L’Union européenne prétend défendre ses agriculteurs, mais sa dernière offensive commerciale – des droits de douane imposés dès le 1er juillet 2025 sur les engrais russes et biélorusses – frappe de plein fouet ceux qu’elle jure de protéger.
Les engrais soumis à une terrible inflation
Présentée comme un rempart contre la dépendance à Moscou et un coup porté au financement de la guerre en Ukraine, cette mesure est une erreur stratégique qui aggrave la crise des engrais et menace la sécurité alimentaire de 450 millions d’Européens. Bruxelles doit revoir sa copie, et vite, avant que nos campagnes ne s’effondrent sous le poids de ces décisions.
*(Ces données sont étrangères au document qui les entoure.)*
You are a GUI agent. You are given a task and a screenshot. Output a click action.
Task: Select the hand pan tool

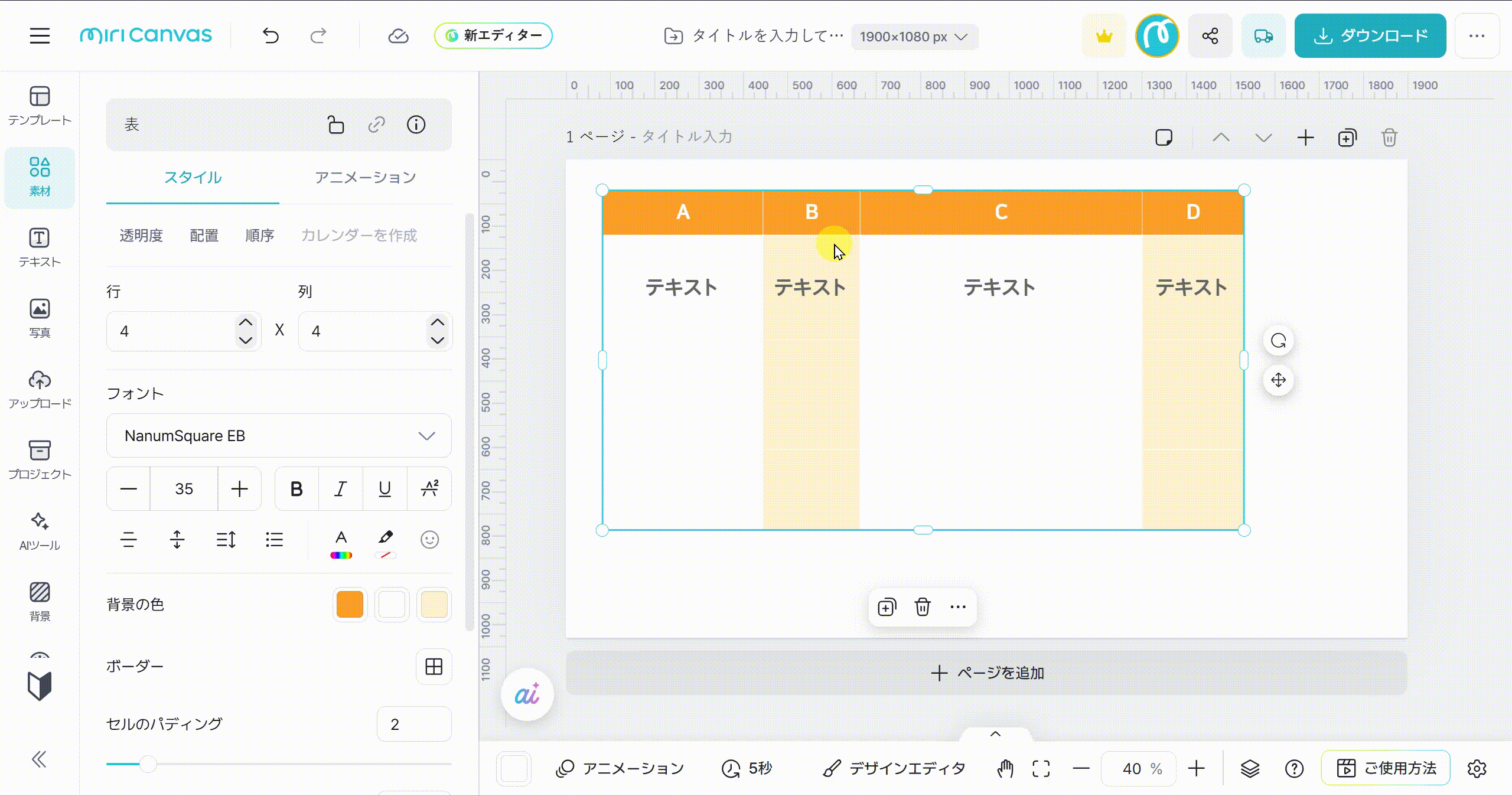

Les chiffres sont alarmants. Depuis janvier 2025, les prix des engrais ont bondi de 11% au niveau mondial, selon la Banque mondiale, avec des hausses de 20% pour l’urée, 18% pour la potasse et 20% pour le phosphate. En Europe, c’est pire : l’urée se négocie à 397 € la tonne en juin, 15% de plus qu’en 2024, contre un prix mondial de 350 €. Pour un céréalier, cela représente un surcoût de 25 à 30 € par hectare, anéantissant des marges déjà fragiles. Ces tarifs, débutant à 40 € par tonne et prévus pour grimper à 300 € d’ici 2028, pèsent directement sur les agriculteurs, ajoutant une facture annuelle estimée à 400-500 millions d’euros.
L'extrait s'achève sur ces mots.